Nubuck Leather Boots

Fatima Dzhigkaeva

Summary:

Fatima Dzhigkaeva has little time to prepare to emigrate from South Ossetia. She leaves behind her soft nubuck boots, thinking she’ll have more need for office shoes. But Toronto is unwelcoming at first, and office jobs are hard to find. It will be a long time before she finds the work she wants. And when she finds a new pair of nubuck boots, she realizes she is home at last.

Story:

There are places in the world that embrace you when you go there, and you fall in love right away. That kind of love affair happened between me and romantic Paris, me and gorgeous Florence, me and colourful Istanbul. Toronto is very different. You have to explore it; you have to learn it; you have to find it. And the harder it is to discover it, the more you start liking it until you finally fall in love with it.

The Canadian immigration authorities were not generous about the time we had to get ourselves to Canada when they gave us immigration visas. Within three months, I was supposed to sell my apartment, quit my job, and prepare my son emotionally, promising him that there would be roller coasters and McDonald’s in the place we were going to. It was almost November, and we had only a few days left to arrive in Canada as landed immigrants.

“Are you sure you are not taking these boots?” my mom asked. “You said it is colder there than here.” 

There we were, in the middle of the living room in my unsold apartment, trying to figure out what we were able to carry with us, what needed to be given away, and what I needed to keep in case we came back one day. I could see mementos from places I had visited. There was a Serge Lutens perfume bottle, which was available in only one store in Paris. There were fairy tale books I read to my son when he was very little, scarves I collected from all the places I had travelled to.

I looked at the boots with hesitation. I remember how excited I had been to go to the mountains in them. They were brown nubuck winter boots with laces. Very soft to touch and wear. In the south of Russia, I did not need them often—only when I went to a resort in the mountains to ski and have the sense of real winter weather, or on one of those snowy days, which Canadians call snowstorms and then issue weather alerts. In my hometown, we have a lot of snow, but it melts pretty quickly. Our alerts are to have fun and enjoy the snow while it is white and beautiful.

“No, Mom. I have no space for the boots in my suitcase. I’m taking only the most necessary things.” 

I preferred to bring office shoes and clothes. I thought I would need them more when I settled in Toronto. I was so naive and full of self-confidence, believing that my experience with the UN and my knowledge of international refugee policy would guarantee me a job right away. It did not. Immigration was a long struggle for me. And Toronto, as a city, did not welcome me either. Like most immigrants, I volunteered a lot, I took temporary part-time jobs in fields that had nothing to do with my background, and finally, I went back to university. 

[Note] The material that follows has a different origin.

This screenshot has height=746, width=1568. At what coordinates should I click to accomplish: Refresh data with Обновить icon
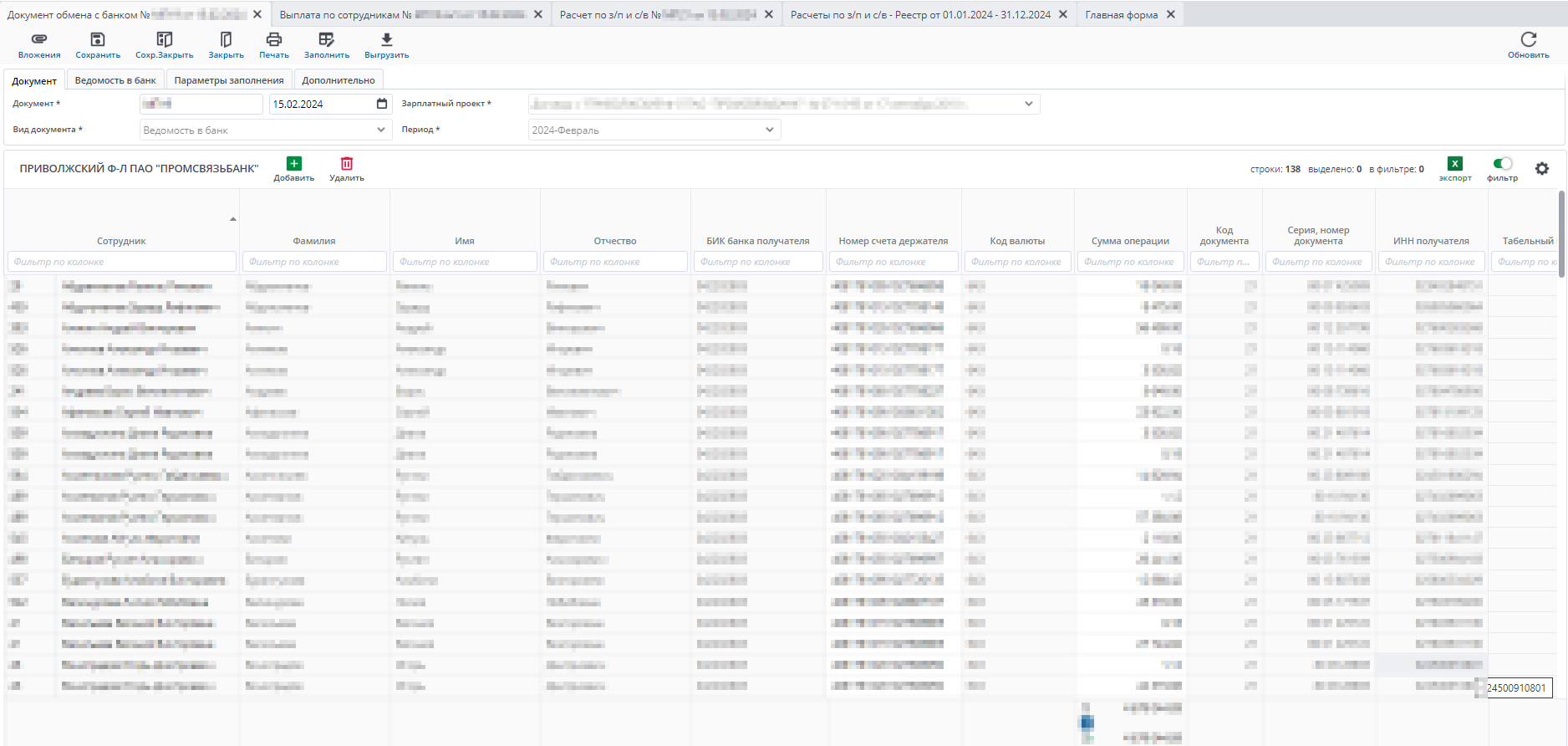pyautogui.click(x=1528, y=40)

The road was hard, but it allowed me to meet the friends who became like my family, places that became my favourites. The AGO and the ROM became my meccas. The hippie Kensington Market disclosed its Jewish origins. One could randomly encounter Sting at Harbourfront…I started loving Toronto, or Toronto started letting me love it.

Where? In what shop? I finally found some winter boots. They are brown, nubuck winter boots with laces. Very soft to touch and wear. I finally started feeling at home.

Fatima Dzhigkaeva was born in South Ossetia, formerly part of the Soviet Union. She studied linguistics and economics in Russia and South Ossetia and worked for the United Nations until she left. Fatima came to Canada in 2010 with her son. She studied Public Policy at York University and is now working for Immigration, Refugees and Citizenship Canada.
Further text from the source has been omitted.